++++ Text block ++++

A boon for advancing knowledge to improve outcomes for AMD, glaucoma and other eye diseases
For clinicians and researchers who are treating or studying age-related macular degeneration (AMD), diabetic retinopathy, glaucoma or other eye diseases, being able to see ocular structures is critical. Now, technology makes this visualization possible through noninvasive means.
Swept-source optical coherence tomography (OCT), introduced around 2012, is similar to spectral domain OCT. However, in swept-source OCT, the light source is “swept” through a range of wavelengths with each scan, and the temporal output of the detector is converted to spectral interference.
OCT angiography takes this technology one step further, reconstructing scans performed multiple times in a vertical plane into a single image shown on a horizontal plane — allowing noninvasive visualization of vascular structures in the retina and choroid without the use of contrast dye.

++++ Supplied material ++++

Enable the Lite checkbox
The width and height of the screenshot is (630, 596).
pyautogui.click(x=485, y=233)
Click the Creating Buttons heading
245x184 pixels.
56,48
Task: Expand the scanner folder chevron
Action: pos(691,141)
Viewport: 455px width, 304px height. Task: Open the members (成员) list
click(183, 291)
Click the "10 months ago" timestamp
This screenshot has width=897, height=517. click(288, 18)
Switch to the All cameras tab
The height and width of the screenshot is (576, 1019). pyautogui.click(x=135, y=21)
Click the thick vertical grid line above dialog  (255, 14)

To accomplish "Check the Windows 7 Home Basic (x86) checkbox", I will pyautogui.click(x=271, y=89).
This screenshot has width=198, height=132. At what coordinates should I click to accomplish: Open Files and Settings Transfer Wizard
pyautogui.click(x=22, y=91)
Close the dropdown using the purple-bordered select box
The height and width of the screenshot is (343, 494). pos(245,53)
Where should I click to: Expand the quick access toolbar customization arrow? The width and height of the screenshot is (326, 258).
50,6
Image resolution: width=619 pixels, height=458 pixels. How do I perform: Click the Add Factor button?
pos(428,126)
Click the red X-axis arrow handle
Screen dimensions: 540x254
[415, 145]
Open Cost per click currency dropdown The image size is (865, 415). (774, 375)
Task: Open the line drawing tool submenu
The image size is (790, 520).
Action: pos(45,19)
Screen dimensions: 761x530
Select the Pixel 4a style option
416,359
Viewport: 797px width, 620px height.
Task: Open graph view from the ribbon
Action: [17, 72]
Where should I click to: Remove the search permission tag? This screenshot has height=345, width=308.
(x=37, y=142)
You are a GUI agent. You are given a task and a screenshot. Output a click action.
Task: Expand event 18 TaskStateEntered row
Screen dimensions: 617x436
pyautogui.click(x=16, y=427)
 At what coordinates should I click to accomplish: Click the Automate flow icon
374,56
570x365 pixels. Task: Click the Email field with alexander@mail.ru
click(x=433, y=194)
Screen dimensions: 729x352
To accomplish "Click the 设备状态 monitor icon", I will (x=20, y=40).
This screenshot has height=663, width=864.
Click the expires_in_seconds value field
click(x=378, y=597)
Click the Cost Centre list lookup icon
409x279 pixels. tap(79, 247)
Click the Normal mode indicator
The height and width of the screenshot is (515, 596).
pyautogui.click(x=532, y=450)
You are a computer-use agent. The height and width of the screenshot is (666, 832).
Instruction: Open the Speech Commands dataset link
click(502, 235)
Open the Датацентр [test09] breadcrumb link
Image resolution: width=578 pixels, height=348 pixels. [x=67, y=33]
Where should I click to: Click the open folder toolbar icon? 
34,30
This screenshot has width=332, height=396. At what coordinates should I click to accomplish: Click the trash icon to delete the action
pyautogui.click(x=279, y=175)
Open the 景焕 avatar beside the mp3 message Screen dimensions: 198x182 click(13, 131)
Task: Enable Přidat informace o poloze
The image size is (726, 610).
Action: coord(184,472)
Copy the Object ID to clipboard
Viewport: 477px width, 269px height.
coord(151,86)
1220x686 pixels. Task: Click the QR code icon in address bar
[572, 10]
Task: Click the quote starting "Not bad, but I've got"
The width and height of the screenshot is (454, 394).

++++

> [Task list]
[a] According to the passage on OCT imaging, around what year was swept-source OCT introduced?
[b] Copy the passage on OCT imaging from "Swept-source optical coherence" up to and including "to spectral interference.".

> [Results by task]
[a] Around 2012.

[b]
Swept-source optical coherence tomography (OCT), introduced around 2012, is similar to spectral domain OCT. However, in swept-source OCT, the light source is “swept” through a range of wavelengths with each scan, and the temporal output of the detector is converted to spectral interference.